What is being asked:
Nothing but the lines from the one containing "Task: Switch chart to 1 l range" to the end of the data should be copied, exactly, and the pictures stay out.

Data records:

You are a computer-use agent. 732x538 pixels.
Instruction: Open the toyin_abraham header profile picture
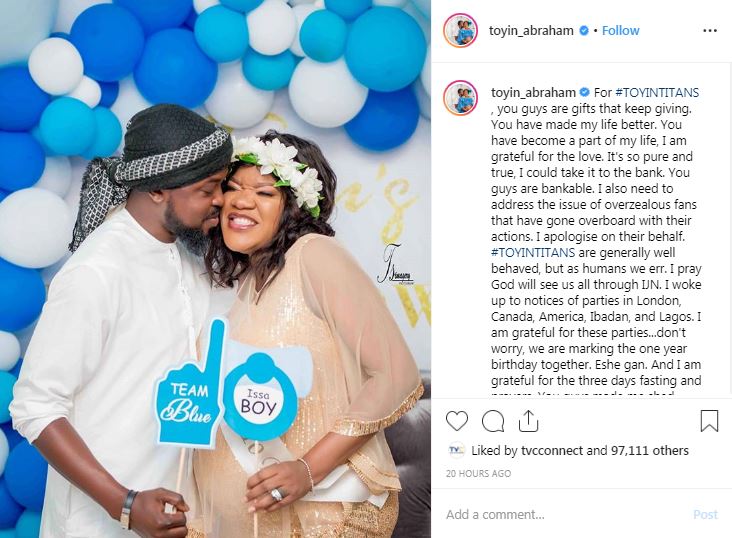pyautogui.click(x=460, y=30)
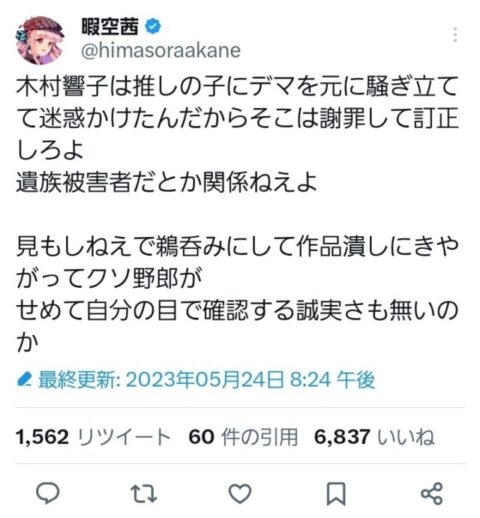This screenshot has width=480, height=518.
Task: Click the pencil edit icon beside 最終更新
Action: click(x=24, y=380)
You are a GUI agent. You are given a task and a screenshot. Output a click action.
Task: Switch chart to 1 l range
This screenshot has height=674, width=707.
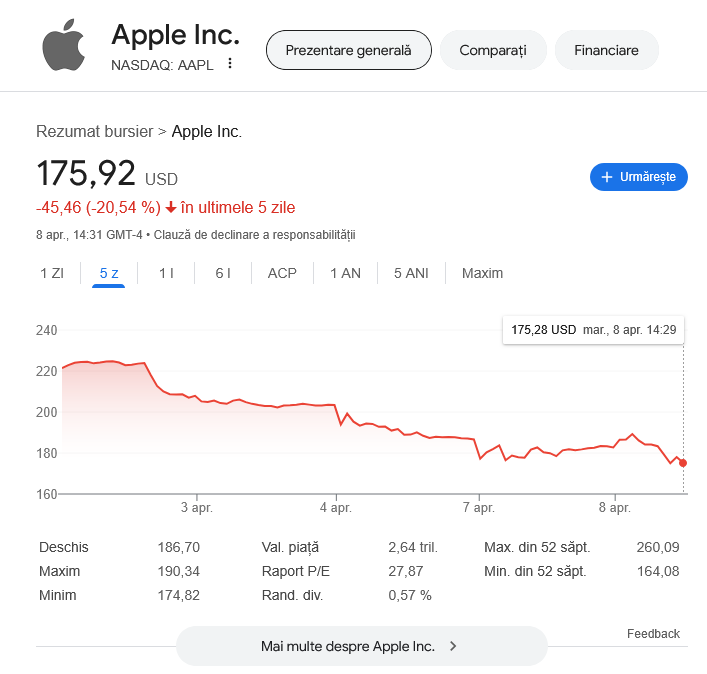(x=166, y=273)
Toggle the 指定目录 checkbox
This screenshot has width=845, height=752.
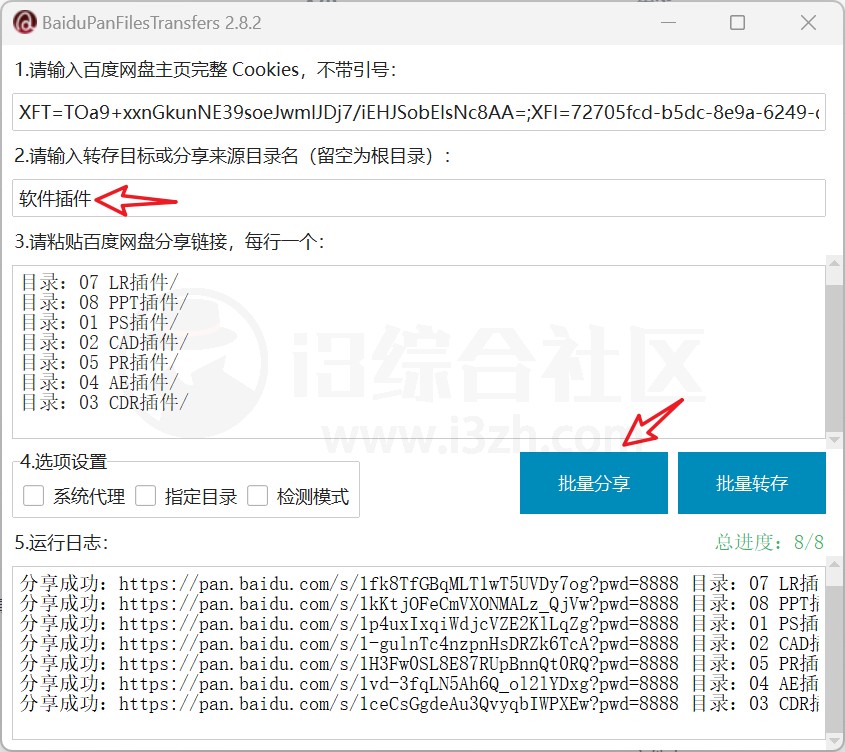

Task output:
Task: Switch chart to 1 l range
This screenshot has height=674, width=707.
(x=166, y=273)
Toggle the 指定目录 checkbox
This screenshot has width=845, height=752.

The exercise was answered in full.